If you’ve stopped in Glen Park at 7 pm and heard the haunting strains of a trumpet and wondered where they came from, it’s Geoffrey Gallegos playing on his front steps over on Congo Street.
He’s been playing almost every night since early April to honor essential workers — teachers, grocery clerks, public transit employees, physicians, sanitation workers — each of whom has helped us through the current catastrophe that so far has the killed at least 165,000 Americans.
July 21’s performance by the San Francisco-born musician was like many before. He stood on his boyhood front porch and tuned-up for another unaccompanied performance. After greeting a group of 10 socially-distanced and seriously spread out neighbors, he let loose with “My Way,” a Frank Sinatra 1960’s standard.
“This seems appropriate,” he said.
After all, he’s been performing ‘his way’ over 100 times going on six months.
Gallegos first picked up a trumpet as a nine-year-old while attending Glen Park Elementary School.
“I was four when we moved to Congo Street from Noe Valley and was in the fourth grade when I began playing the instrument,” he told the Glen Park News by telephone the next day.
Geoffrey Gallegos would go on to burnish his musical chops by becoming Music Director and Conductor of Golden Gate Philharmonic in 2001 and Artistic Director and Principal Conductor of the San Francisco Youth Orchestra in 2018.
Dressed in a black sweater and blue jeans on July 21, he was announced by Dave Stout, a neighbor. Stout lives at the Stillings Avenue corner and makes a ritual of banging on a pot each evening, alerting neighbors that Gallegos’s performance is only moments from beginning.
Christophe Pouchard, a front-line Laguna Honda Hospital Administrative nurse, lives directly across the street from Gallegos. He listened, then observed that the 1969 Sinatra song actually has French origins.
Gallegos responded yes, explaining the music owed a debt to “Comme d’habitude,” composed and written by French songwriter Claude Francois.”
Pouchard emigrated from a hilly province in France and challenges vertiginous Stillings Avenue to Teresita Blvd, then following it to Portola Drive and down to Laguna Honda Hospital and Rehabilitation Center each morning where he keeps COVID-19 at bay. He, his wife and son moved to Congo Street in 2010.
Rehana Abbas, another Gallegos neighbor, who lives only doors from the Ponchard, chimed in.
“In March, I emailed neighbors a Congo Street spread sheet,” she told the Glen Park News. “It has brought us out each evening to thank workers such as Christophe.”
“We began by banging a drum and ringing bells in support of essential workers,” she said. “A few days later, Geoffrey volunteered to start serenading us each night with musical selections.”

Supplied material
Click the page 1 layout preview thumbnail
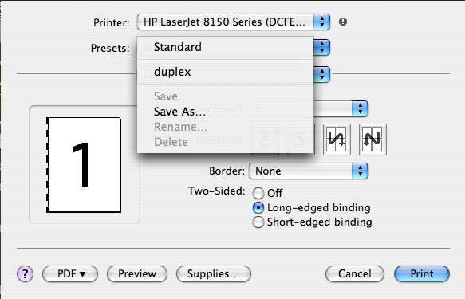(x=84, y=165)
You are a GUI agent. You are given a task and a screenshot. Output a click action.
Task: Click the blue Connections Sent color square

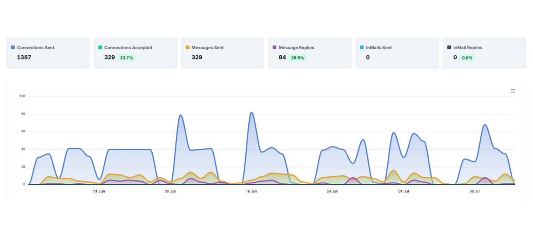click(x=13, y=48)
==
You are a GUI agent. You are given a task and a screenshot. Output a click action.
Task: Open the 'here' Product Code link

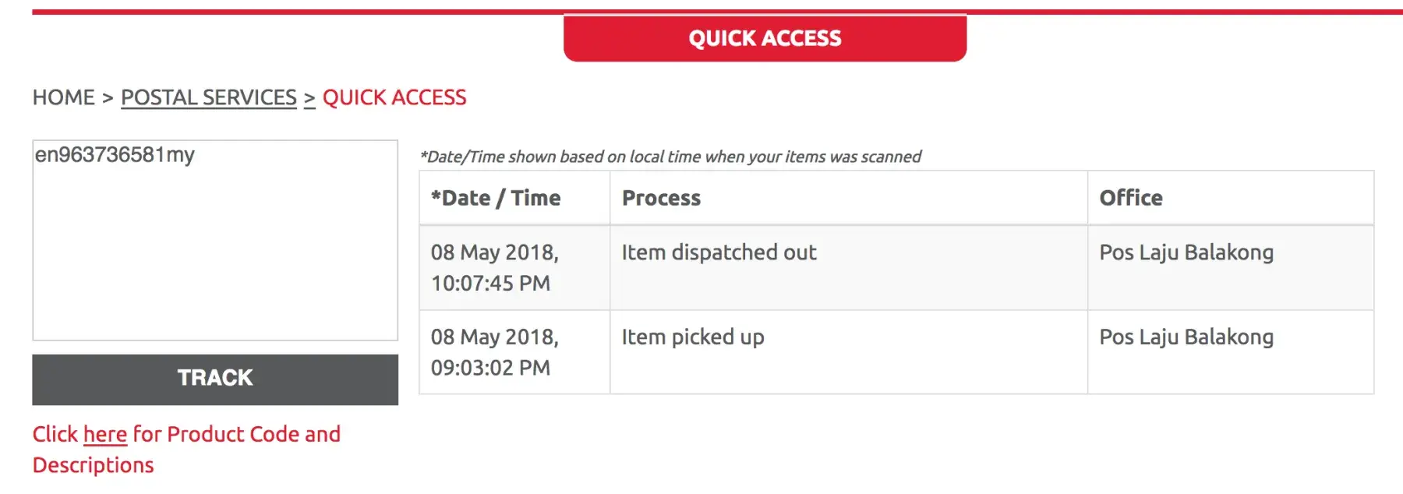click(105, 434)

The problem
Answer from the Glen Park trumpet article:
(a) At what time of the evening does Gallegos play?
(b) How old was Gallegos when he first picked up a trumpet?
(c) Which neighbor bangs on a pot each evening to signal that the performance is about to begin?
The rows have nothing to do with this.

Problem solution
(a) 7 pm
(b) Nine
(c) Dave Stout